Trotz Krieg und Börsenkrach konnte sich Strousberg über Wasser halten. In Berlin wollte zwar niemand mehr mit ihm geschäften, aber er erhielt Kredite in Moskau und erhoffte sich finanzielle Unterstützung einer Wiener Bank. Dank dem russischen Geld konnte er im böhmischen Zbiroh, wo er ein Schloss besass, einen grossen Industriekomplex bauen mit Hochöfen, einer Koksfabrik, Walzwerken, Sägereien und einer Arbeitersiedlung für 5000 Menschen. Strousberg stieg auch wieder ins Eisenbahngeschäft ein: Er übernahm den Bau der Linien Mehltheuer – Weida, Bratislava – Trenčín (Waagtalbahn) und Paris – Narbonne. Doch diesmal funktionierte das «System Strousberg» und seine immer gewagtere Kreditakrobatik nicht mehr: Im Oktober 1875 wurde er in St. Petersburg verhaftet und in Schuldhaft gesetzt. Der Richter warf ihm vor, durch «Geschenke» an Bankdirektoren ungedeckte und unberechtigte Kredite erhalten zu haben. Im November 1875 wurde Strousberg wegen Bestechung angeklagt. Kurz darauf wurde in Berlin und Prag Konkursverfahren eingeleitet. Die Summe der Schulden lag bei rund 100 Millionen Mark.

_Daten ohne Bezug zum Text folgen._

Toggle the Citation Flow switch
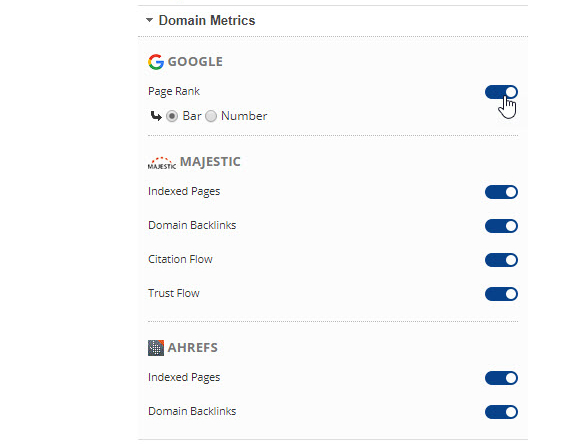 tap(501, 260)
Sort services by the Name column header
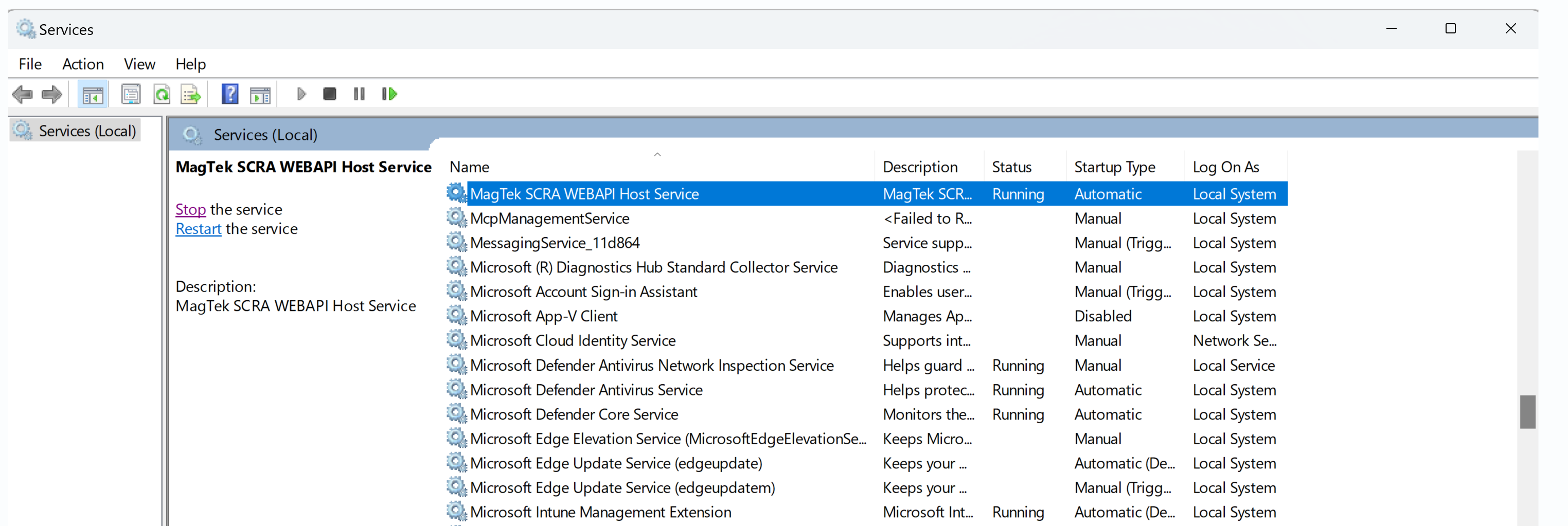 pyautogui.click(x=469, y=167)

Wegen Strousbergs Problemen gingen auch zwei Banken in Moskau und Berlin pleite, die ihm Kredite gewährt hatten. Nach einem Jahr Haft wurde Strousberg schuldig gesprochen, zur Zahlung einer hohen Summe für die ungenügende Deckung der Kredite verpflichtet und aus Russland ausgewiesen. Erst im Herbst 1877 kam er frei. Strousberg gründete eine Zeitung und machte wieder das, was er schon getan hatte, bevor er Eisenbahnkönig wurde: Er arbeitete als Journalist.